Il y était allé, il avait fouillé cette grande ville, il avait visité tous les lieux publics, pour voir s’il ne verrait pas parmi les personnes qui s’y rendaient, celles qu’il cherchait, il avait interrogé la masse des passants, il avait battu comme un fou le pavé du grand New-York, et tout cela en vain.

Le malheureux fiancé de 1837, sans parents au Canada, était retourné au Mexique, attendre l’heure où il reverrait ses parents et sa fiancée dans un monde meilleur.

Le suicide lui répugnait, mais il recherchait toutes les occasions de donner sa vie. Il se lançait dans les périls de toute espèce. Un jour, on le vit dans un incendie se jeter dans les flammes pour en retirer un vieillard qui n’avait qu’un instant à vivre. On ne connaissait plus Turcotte que sous le nom de l’intrépide millionnaire. Mais le souverain maître ne voulait pas de la vie de ce malheureux proscrit.

Une guerre survint dans le pays : Turcotte s’enrôla.

Un matin, étant sorti de chez lui, il y rentra aussitôt, et, ayant appelé son domestique, lui dit :

— José, fais mes malles cet avant-midi même. Je dois prendre la diligence qui part ce soir pour Mexico.

— Monsieur part ?

— Oui… le Mexique a été insulté… Je vais me mettre à la disposition de notre vaillant président, señor Escobar… Va prévenir Labadie que j’ai à lui parler…

Un quart-d’heure après, un homme dans la trentaine, entrait dans la chambre du millionnaire. Il avait une longue chevelure châtain qui flottait sur ses épaules et une barbe de la même couleur, qui cachait la partie inférieure de sa figure. Sa stature était plus petite que celle du Canadien mais elle était bonne pour la lutte. C’était Alfred Labadie, le seul intime qu’eut Paul Turcotte à Vera-Cruz.

Une suite de malheurs à peu près semblables avait lié ces deux hommes.

Labadie était fils d’un négociant en coton de la Nouvelle-Orléans. À la mort de ce dernier, survenue un an avant les événements que nous racontons, un banquier sans honneur s’était emparé frauduleusement de l’héritage de la famille Labadie, évalué à $30,000, et s’était enfui en Canada. Après beaucoup de difficultés, Alfred Labadie avait mis la main sur une lettre, écrite par le banquier lui-même, et dans laquelle il complotait le vol. Avec cette lettre, Labadie eut pu se faire réintégrer ainsi que sa mère et sa sœur dans les biens de son père.

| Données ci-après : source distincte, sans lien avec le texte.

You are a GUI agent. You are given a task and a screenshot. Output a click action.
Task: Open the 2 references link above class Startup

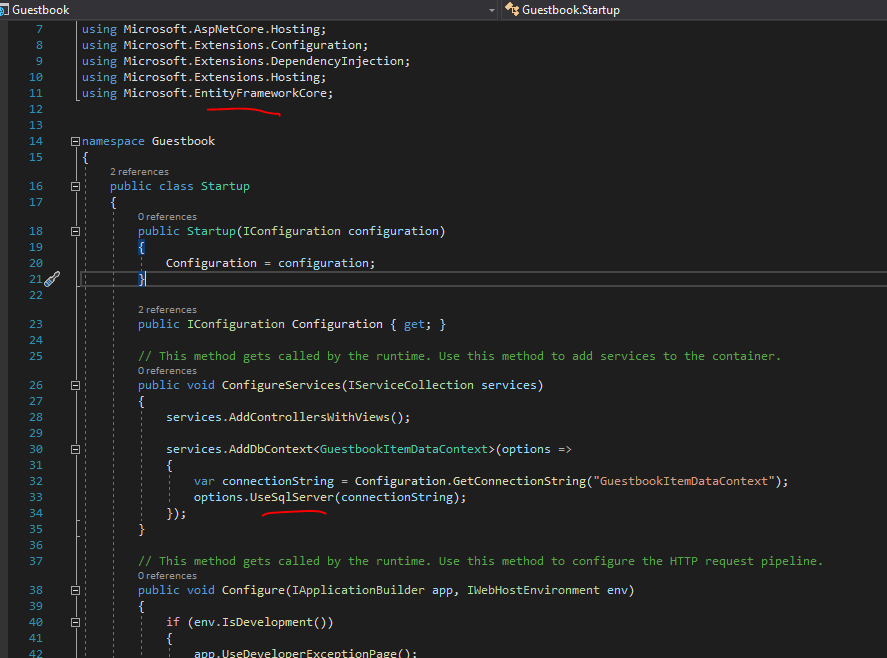click(139, 172)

Mais il eut fallu beaucoup d’argent pour cela et le jeune homme n’en avait point. Il avait quitter sa famille, s’exiler de sa chère Louisiane, pour aller tenter fortune au Mexique.

C’est là qu’il avait fait la rencontre du Canadien.

Ces deux hommes à peu près du même âge, frappés tous deux au début de leurs carrières, par la main du malheur, s’étaient sentis attirés l’un vers l’autre. Et la langue française qu’ils parlaient, au milieu des Mexicains, les avait unis davantage.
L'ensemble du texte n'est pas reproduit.